Corrected broken cccl_parallel_segmented_reduce.py

oleksandr-pavlyk · oleksandr-pavlyk · commit c73df3100b05 · 2025-07-03T11:42:16.000-05:00
diff --git a/python/examples/cccl_parallel_segmented_reduce.py b/python/examples/cccl_parallel_segmented_reduce.py
@@ -8,10 +8,31 @@
 import numpy as np
 
 
+class CCCLStream:
+    "Class to work around https://github.com/NVIDIA/cccl/issues/5144"
+
+    def __init__(self, ptr):
+        self._ptr = ptr
+
+    def __cuda_stream__(self):
+        return (0, self._ptr)
+
+
 def as_core_Stream(cs: nvbench.CudaStream) -> core.Stream:
     return core.Stream.from_handle(cs.addressof())
 
 
+def as_cccl_Stream(cs: nvbench.CudaStream) -> CCCLStream:
+    return CCCLStream(cs.addressof())
+
+
+def as_cp_ExternalStream(
+    cs: nvbench.CudaStream, dev_id: int = -1
+) -> cp.cuda.ExternalStream:
+    h = cs.addressof()
+    return cp.cuda.ExternalStream(h, dev_id)
+
+
 def segmented_reduce(state: nvbench.State):
     "Benchmark segmented_reduce example"
     n_elems = state.getInt64("numElems")
@@ -21,8 +42,12 @@ def segmented_reduce(state: nvbench.State):
     state.add_summary("numRows", n_rows)
     state.collectCUPTIMetrics()
 
-    rng = cp.random.default_rng()
-    mat = rng.integers(low=-31, high=32, dtype=np.int32, size=(n_rows, n_cols))
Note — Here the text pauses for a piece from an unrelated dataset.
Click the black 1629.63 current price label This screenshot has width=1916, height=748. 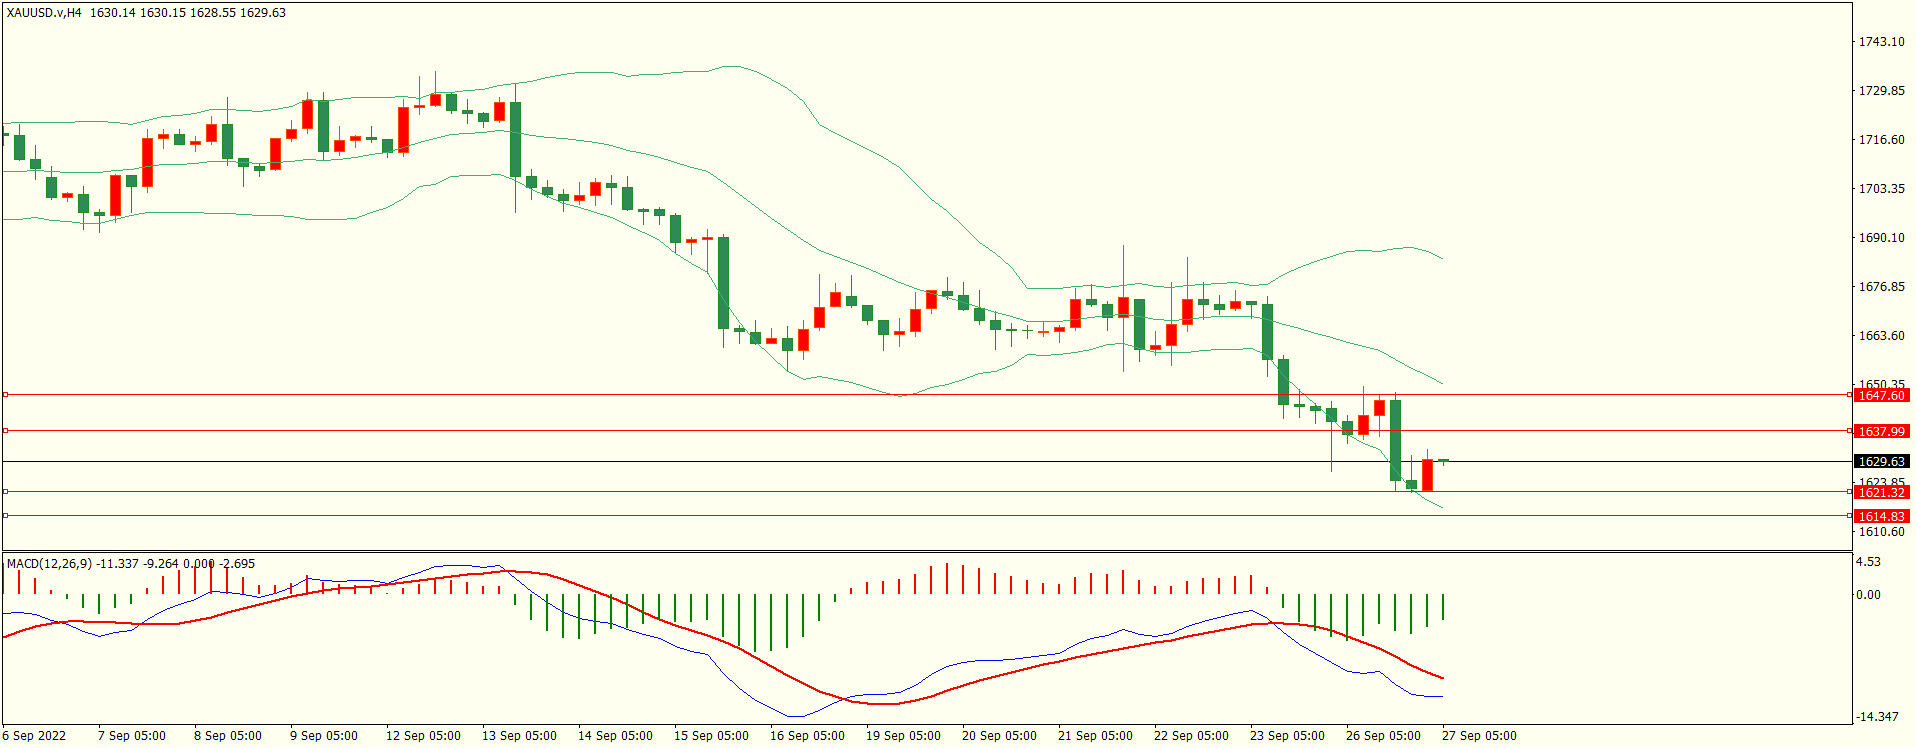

+    dev_id = state.getDevice()
+    cp_stream = as_cp_ExternalStream(state.getStream(), dev_id)
+
+    with cp_stream:
+        rng = cp.random.default_rng()
+        mat = rng.integers(low=-31, high=32, dtype=np.int32, size=(n_rows, n_cols))
 
     def add_op(a, b):
         return a + b
@@ -41,22 +66,29 @@ def scale(row_id):
 
     end_offsets = start_offsets + 1
 
-    d_input = mat
     h_init = np.zeros(tuple(), dtype=np.int32)
-    d_output = cp.empty(n_rows, dtype=d_input.dtype)
+    with cp_stream:
+        d_input = mat
+        d_output = cp.empty(n_rows, dtype=d_input.dtype)
 
     alg = algorithms.segmented_reduce(
         d_input, d_output, start_offsets, end_offsets, add_op, h_init
     )
 
+    # print(1)
+    cccl_stream = as_cccl_Stream(state.getStream())
+    # print(2, core_stream, core_stream.__cuda_stream__())
     # query size of temporary storage and allocate
     temp_nbytes = alg(
-        None, d_input, d_output, n_rows, start_offsets, end_offsets, h_init
+        None, d_input, d_output, n_rows, start_offsets, end_offsets, h_init, cccl_stream
     )
-    temp_storage = cp.empty(temp_nbytes, dtype=cp.uint8)
+    h_init = np.zeros(tuple(), dtype=np.int32)
+    # print(3)
+    with cp_stream:
+        temp_storage = cp.empty(temp_nbytes, dtype=cp.uint8)
 
     def launcher(launch: nvbench.Launch):
-        s = as_core_Stream(launch.getStream())
+        s = as_cccl_Stream(launch.getStream())
         alg(
             temp_storage,
             d_input,